In a large bowl, whisk together the flour, baking powder, baking soda, cinnamon, and salt.
In the bowl of a stand mixer fitted with the paddle attachment, beat the room temperature butter on medium speed until it’s creamy. Add both sugars and beat for another ~2 minutes until combined.
Add the eggs one at a time, mixing well after each one. Then, mix in the vanilla extract.
With the mixer on its lowest speed, gradually add the flour mixture until it’s almost combined.
Add the chocolate chips, oats, coconut, and pecans all at once. Mix on low just until everything is evenly distributed in the dough.
Portion and Bake
This recipe makes large cookies.
Use a 1/4-cup measure or a large ice cream scoop to portion the dough.
Drop the dough onto the prepared baking sheets, leaving about 3 inches of space between each one to allow for spreading. You should fit about 6 cookies per sheet.
You can press a few extra chocolate chips and pecans onto the tops of the dough balls before baking if you want.
Bake for ~15-18 minutes, rotating the baking sheets halfway through. The cookies are done when the edges are set and golden brown, but the centers still look soft.
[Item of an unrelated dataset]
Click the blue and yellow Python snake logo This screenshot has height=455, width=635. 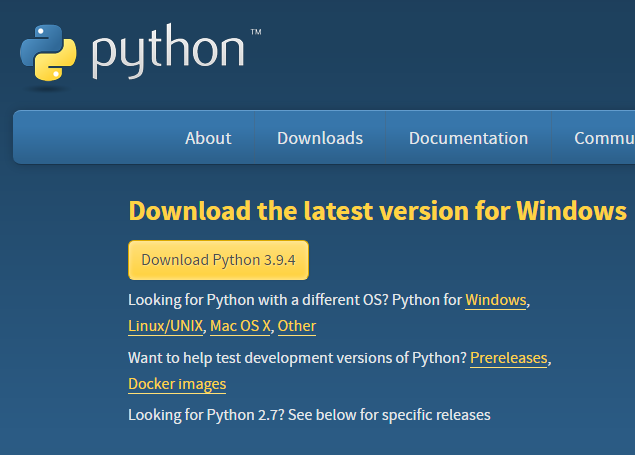click(x=48, y=53)
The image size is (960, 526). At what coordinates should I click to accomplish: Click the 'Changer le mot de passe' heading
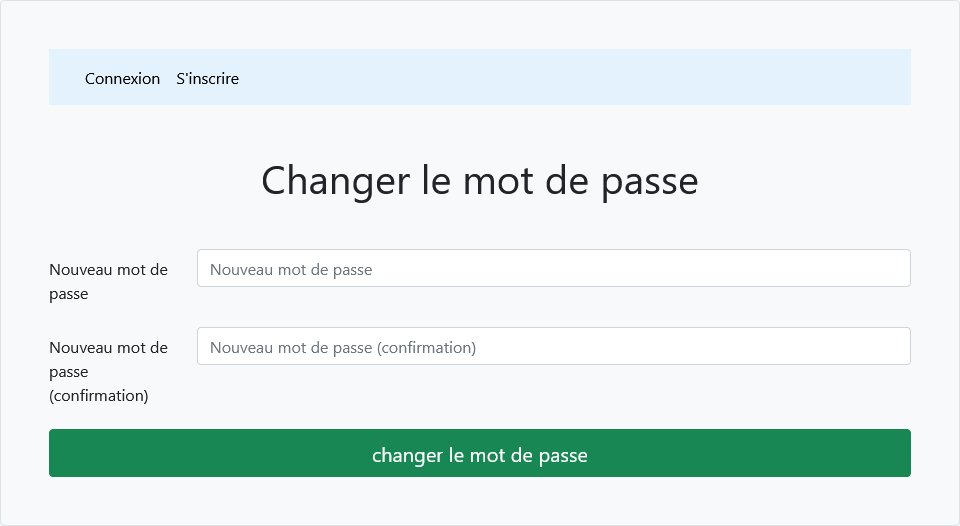(x=479, y=181)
Let the cookies cool on the baking sheets for at least 5 minutes

Cowboy Cookies
Ingredients
Ingredients (~18 large cookies)
- 1 1/2 cups all-purpose flour
- 1 1/2 teaspoons baking powder
- 1 1/2 teaspoons baking soda
- 1 1/2 teaspoons ground cinnamon
- 1/2 teaspoon kosher salt
- 3/4 cup unsalted butter 1 1/2 sticks, at room temperature
- 3/4 cup granulated sugar
- 3/4 cup packed light-brown sugar
- 2 large eggs
- 1 1/2 teaspoons vanilla extract
- 1 1/2 cups semisweet chocolate chips
- 1 1/2 cups old-fashioned rolled oats
- 1/2 cup sweetened flaked coconut
- 1/2 cup chopped pecans
Instructions
- Preheat oven to 350F and line two baking sheets with parchment paper.
- Whisk together flour, baking powder, baking soda, cinnamon, and salt in a large bowl.
- Beat butter until creamy in stand mixer, then add both sugars and beat 2 minutes.
- Beat in eggs one at a time, then vanilla extract.
- Mix in flour mixture on low speed until almost combined.
- Add chocolate chips, oats, coconut, and pecans; mix briefly until distributed.
- Scoop 1/4-cup portions onto baking sheets, spacing 3 inches apart.
- Bake 15-18 minutes, rotating halfway, until edges are golden but centers soft.
- Cool on baking sheets 5 minutes before moving.